Fans and admirers of Lovecraft aren't usually well served by what goes as movie adaptations of the author's work. Most of the adaptations don't have much to do with Lovecraft's world view (exceptions are just that), and even less with the works they are supposed to adapt, and those films that keep close to the master's work are usually pretty amateurish as films (again, there are exceptions, and you know them). It sure does not help filmmakers' case that Lovecraft's work with its de-emphasizing of action and it's unnameable and indescribable horrors generally isn't exactly ideal for adaptations at all.

The Unnamable manages the admirable feat of starting off pretty close to Lovecraft - well, at least the discussion about the unnameable is - but then runs out of material to adapt because the story it is based on is particularly short (and also a pretty minor part of Lovecraft's work). Instead of making up something interesting like Stuart Gordon would do, director Jean-Paul Ouellette decides to just go for that horror movie staple of non-characters running screaming through a derelict building for an hour or so. Except for Carter, who reads a book for most of the time until he conjures up the monster's father in form of a tree.

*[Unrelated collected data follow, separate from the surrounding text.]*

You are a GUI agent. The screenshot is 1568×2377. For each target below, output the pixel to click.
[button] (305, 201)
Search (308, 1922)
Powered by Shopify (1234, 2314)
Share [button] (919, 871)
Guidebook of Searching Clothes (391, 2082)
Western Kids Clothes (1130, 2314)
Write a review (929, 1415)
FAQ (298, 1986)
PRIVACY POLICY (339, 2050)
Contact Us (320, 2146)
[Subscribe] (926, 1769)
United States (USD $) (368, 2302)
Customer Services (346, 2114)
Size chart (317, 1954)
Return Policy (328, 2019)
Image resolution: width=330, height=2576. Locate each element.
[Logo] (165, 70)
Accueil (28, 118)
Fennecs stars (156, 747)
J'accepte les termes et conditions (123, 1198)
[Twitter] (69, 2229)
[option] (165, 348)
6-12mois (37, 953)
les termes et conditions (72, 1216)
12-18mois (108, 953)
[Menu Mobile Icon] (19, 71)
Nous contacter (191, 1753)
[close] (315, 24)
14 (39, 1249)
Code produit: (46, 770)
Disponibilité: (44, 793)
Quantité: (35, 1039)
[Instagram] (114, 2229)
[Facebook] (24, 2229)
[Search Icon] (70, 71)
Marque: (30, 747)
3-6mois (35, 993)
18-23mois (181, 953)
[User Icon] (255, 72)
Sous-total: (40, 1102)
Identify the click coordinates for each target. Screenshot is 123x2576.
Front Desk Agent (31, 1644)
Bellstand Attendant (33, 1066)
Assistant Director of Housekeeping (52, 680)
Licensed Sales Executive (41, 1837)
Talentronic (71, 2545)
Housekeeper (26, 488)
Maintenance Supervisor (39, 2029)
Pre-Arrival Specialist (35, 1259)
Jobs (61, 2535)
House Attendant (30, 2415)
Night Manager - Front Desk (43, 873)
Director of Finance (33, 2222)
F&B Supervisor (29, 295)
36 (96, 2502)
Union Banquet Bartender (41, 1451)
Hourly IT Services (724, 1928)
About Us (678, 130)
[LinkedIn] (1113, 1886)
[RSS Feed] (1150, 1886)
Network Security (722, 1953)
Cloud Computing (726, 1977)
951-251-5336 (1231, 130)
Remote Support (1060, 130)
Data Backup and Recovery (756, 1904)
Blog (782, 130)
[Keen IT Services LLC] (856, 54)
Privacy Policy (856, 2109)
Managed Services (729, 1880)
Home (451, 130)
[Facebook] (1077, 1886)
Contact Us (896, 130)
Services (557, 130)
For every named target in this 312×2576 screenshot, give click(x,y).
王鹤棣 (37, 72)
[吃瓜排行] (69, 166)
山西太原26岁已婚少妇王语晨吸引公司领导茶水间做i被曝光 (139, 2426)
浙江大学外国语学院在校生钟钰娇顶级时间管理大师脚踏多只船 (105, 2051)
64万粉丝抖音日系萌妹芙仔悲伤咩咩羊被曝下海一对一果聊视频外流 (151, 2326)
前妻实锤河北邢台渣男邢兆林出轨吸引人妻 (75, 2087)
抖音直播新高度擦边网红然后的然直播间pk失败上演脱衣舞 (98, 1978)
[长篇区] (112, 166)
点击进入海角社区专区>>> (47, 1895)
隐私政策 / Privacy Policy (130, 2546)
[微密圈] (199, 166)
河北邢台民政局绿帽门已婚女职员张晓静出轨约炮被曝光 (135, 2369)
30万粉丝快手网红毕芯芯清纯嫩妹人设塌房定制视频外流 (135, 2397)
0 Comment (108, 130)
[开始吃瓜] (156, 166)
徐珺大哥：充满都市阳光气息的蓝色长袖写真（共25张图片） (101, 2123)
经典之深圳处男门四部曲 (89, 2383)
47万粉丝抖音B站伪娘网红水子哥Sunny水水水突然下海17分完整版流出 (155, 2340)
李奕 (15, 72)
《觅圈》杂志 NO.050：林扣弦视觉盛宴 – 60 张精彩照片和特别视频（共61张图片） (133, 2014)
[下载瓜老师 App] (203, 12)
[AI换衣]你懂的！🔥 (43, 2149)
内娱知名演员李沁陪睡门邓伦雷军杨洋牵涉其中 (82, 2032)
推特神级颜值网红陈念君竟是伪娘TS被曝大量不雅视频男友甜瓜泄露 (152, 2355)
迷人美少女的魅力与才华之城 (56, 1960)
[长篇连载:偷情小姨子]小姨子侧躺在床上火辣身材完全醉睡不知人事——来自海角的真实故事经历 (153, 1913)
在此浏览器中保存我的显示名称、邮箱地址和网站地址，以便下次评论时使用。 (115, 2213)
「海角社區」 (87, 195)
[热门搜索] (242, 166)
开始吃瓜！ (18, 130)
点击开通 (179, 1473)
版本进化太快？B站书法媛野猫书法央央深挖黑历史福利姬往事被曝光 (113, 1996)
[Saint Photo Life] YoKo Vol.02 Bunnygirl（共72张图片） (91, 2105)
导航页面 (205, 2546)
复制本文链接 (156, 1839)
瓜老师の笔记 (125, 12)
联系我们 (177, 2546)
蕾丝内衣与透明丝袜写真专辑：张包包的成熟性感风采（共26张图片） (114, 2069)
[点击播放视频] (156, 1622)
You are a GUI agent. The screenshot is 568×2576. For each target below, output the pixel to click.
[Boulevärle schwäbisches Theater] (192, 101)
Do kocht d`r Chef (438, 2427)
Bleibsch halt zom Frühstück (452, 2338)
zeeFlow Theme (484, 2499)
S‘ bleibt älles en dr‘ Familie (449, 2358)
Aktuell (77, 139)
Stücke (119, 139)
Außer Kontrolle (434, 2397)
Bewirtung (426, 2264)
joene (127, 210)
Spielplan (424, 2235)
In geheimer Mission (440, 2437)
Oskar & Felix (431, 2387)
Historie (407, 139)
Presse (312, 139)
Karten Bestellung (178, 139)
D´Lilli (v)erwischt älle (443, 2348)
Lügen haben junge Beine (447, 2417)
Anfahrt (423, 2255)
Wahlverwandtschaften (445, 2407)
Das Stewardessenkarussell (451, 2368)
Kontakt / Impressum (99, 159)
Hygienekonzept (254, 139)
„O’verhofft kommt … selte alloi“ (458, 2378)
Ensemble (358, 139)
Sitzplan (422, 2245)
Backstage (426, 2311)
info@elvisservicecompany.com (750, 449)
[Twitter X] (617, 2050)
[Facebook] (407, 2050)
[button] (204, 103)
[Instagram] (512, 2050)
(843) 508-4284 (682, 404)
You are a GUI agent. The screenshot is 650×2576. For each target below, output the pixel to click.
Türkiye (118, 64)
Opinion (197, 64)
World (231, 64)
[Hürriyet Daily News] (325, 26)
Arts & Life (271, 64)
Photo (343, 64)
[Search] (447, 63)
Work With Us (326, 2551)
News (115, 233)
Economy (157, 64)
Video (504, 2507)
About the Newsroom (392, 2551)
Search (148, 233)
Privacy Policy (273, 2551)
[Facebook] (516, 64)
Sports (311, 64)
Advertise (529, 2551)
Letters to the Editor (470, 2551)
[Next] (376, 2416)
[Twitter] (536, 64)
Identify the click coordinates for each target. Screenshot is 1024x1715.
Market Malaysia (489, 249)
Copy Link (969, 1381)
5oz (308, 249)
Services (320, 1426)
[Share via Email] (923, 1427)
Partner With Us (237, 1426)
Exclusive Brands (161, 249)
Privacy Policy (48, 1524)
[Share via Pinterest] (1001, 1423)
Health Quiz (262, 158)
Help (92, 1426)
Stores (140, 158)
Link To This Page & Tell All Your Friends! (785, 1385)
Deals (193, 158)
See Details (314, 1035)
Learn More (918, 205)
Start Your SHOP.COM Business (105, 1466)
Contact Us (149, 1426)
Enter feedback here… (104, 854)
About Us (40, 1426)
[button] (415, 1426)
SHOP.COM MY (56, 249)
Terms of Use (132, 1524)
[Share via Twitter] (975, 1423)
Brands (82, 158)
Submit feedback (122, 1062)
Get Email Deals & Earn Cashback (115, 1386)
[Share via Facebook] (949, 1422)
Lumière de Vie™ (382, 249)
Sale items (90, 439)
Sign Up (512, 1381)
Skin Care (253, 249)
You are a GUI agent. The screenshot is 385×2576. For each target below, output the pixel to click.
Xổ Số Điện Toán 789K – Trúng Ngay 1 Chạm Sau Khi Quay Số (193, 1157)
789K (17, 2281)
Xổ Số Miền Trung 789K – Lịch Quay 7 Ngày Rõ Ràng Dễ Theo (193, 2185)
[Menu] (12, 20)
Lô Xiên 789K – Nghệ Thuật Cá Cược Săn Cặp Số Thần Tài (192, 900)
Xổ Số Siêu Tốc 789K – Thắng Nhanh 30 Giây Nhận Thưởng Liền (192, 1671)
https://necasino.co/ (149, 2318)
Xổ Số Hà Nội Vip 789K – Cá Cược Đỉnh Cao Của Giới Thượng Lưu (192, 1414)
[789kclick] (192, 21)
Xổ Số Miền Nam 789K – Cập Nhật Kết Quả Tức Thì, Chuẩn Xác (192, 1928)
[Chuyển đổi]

As this sort of films go, The Unnamable is neither particularly bad nor particularly entertaining, it's just kind of there. There are the usual flaws like the sometimes hilariously bad acting (especially Stephenson is big on the scenery chewing and the unfulfilled wish to be Vincent Price), and not much apart from running around happening - nothing I haven't experienced (or not experienced?) in dozens of other movies from the 80s on the same level of quality or anti-quality.

On the positive side, Ouellette does know how to light a scene moodily and is not an enemy of camera movement, the Unnamable's costume is rather neat (and even includes the hoofs from the original story, though in a less unnameable manner), and some of the dialogue is rather funny. It's difficult to say if consciously funny or un-, but I'll take what I can get.

I suspect neither the Lovecraft purists nor the fans of 80s low budget horror will be all that happy with the film, for there's just not enough Lovecraft or enough 80s cheese, yet I can't bring myself to hate the film, for I have seen so much worse.